British minesweepers based at Arkhangelsk met the convoys to join the escort for the remainder of the voyage. In October 1941, the unloading capacity of Arkhangelsk was 300,000 long tons (300,000 t), Vladivostok (in the Pacific) 140,000 long tons (140,000 t) and 60,000 long tons (61,000 t) in the Persian Gulf (for the Persian Corridor route) ports. The first convoy was due at Murmansk around 12 October and the next convoy was to depart Iceland on 22 October. A motley of British, Allied and neutral shipping loaded with military stores and raw materials for the Soviet war effort assembled at Hvalfjörður (Hvalfiord) in Iceland, convenient for ships from both sides of the Atlantic. In winter, due to the polar ice expanding southwards, the convoy route ran closer to Norway.
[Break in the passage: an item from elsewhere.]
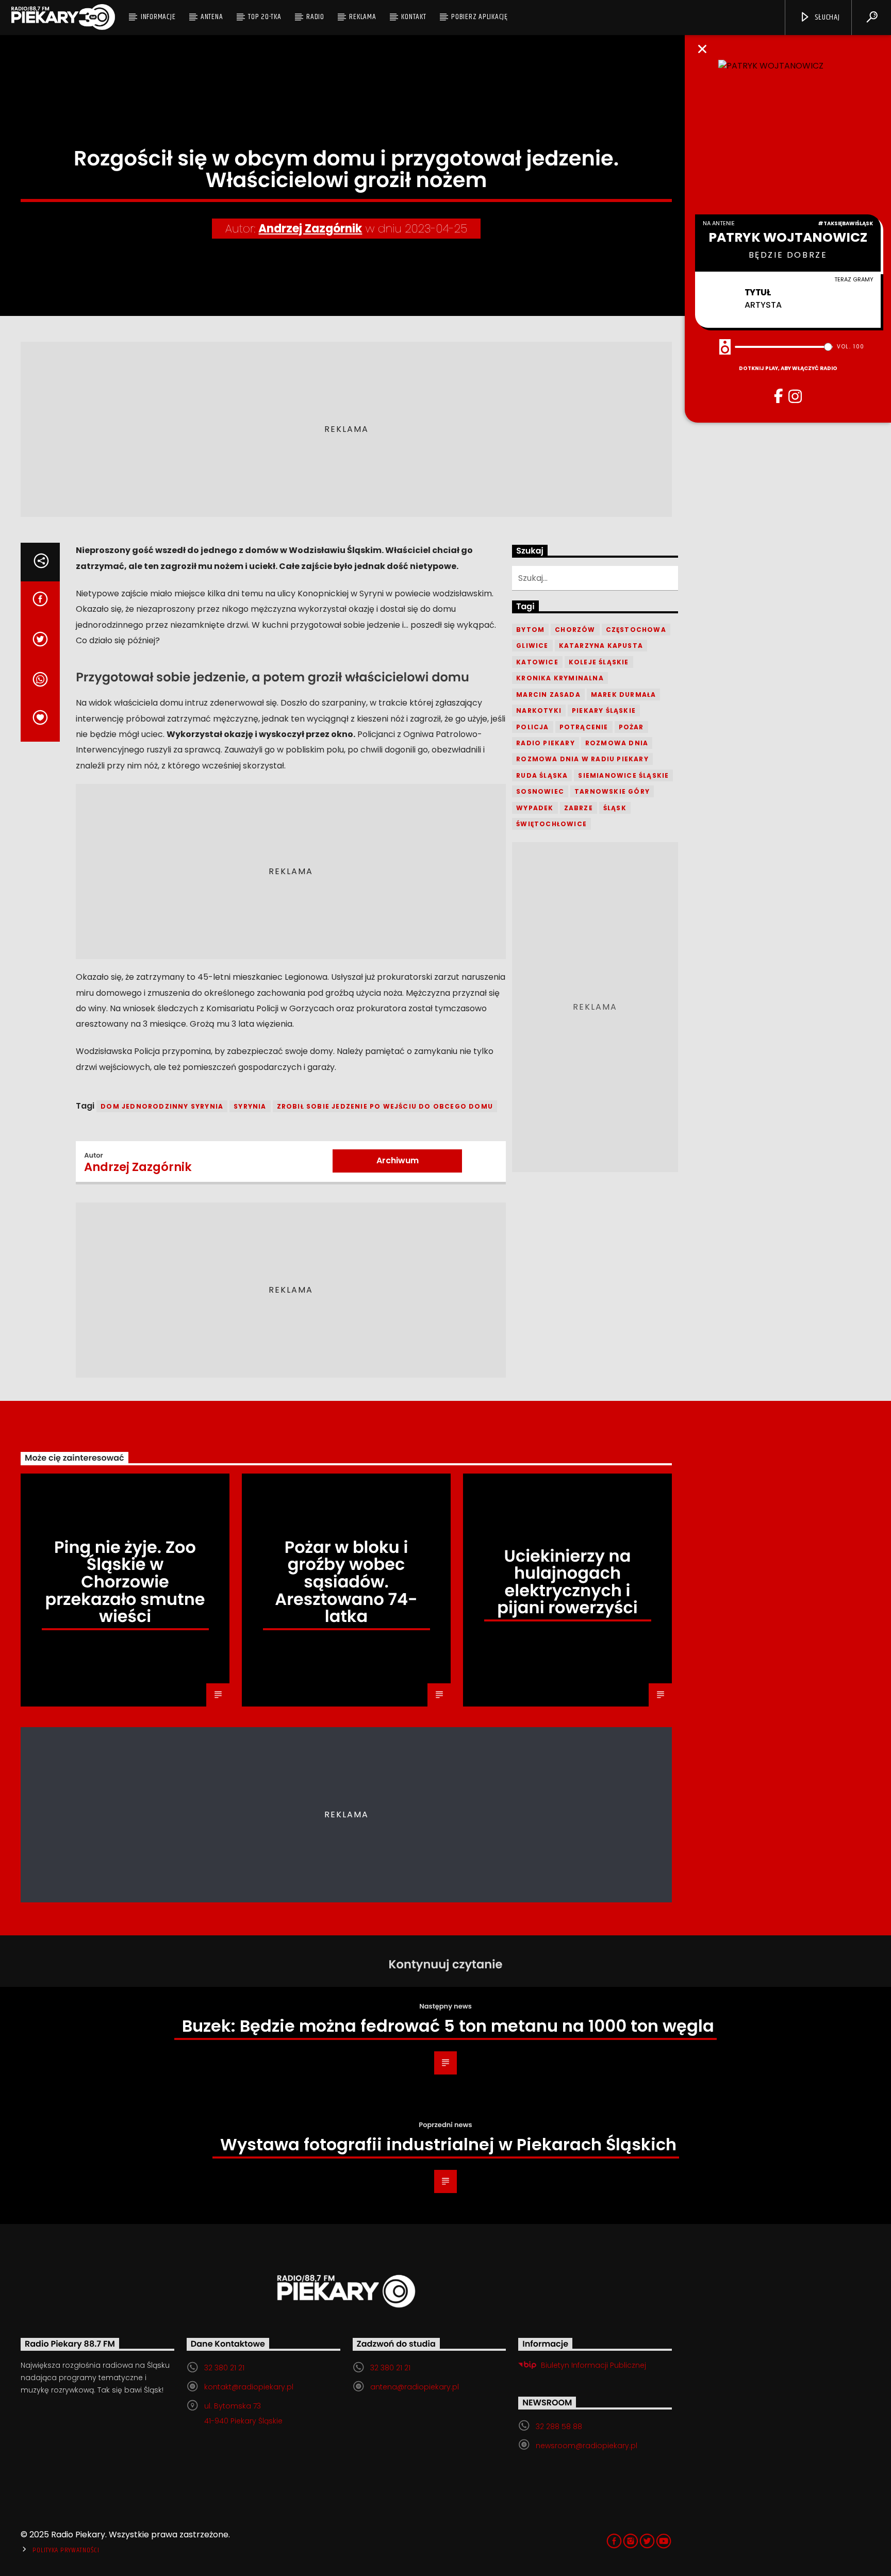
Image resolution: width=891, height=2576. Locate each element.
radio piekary (545, 743)
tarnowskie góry (612, 791)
The voyage was between 1,400 and 2,000 nmi (2,600 and 3,700 km; 1,600 and 2,300 mi) each way, taking at least three weeks for a round trip.

The Soviet leaders needed to replace the colossal losses of military equipment lost after Operation Barbarossa the German invasion began, especially when Soviet war industries were being moved out of the war zone and emphasised tank and aircraft deliveries. Machine tools, steel and aluminium was needed to replace indigenous resources lost in the invasion. The pressure on the civilian sector of the economy needed to be limited by food deliveries. The Soviets wanted to concentrate the resources that remained on items that the Soviet war economy that had the greatest comparative advantage over the German economy. Aluminium imports allowed aircraft production to a far greater extent than would have been possible using local sources and tank production was emphasised at the expense of lorries and food supplies were squeezed by reliance on what could be obtained from lend–lease. At the Moscow Conference, it was acknowledged that 1.5 million tons of shipping was needed to transport the supplies of the First Protocol and that Soviet sources could provide less than 10 per cent of the carrying capacity.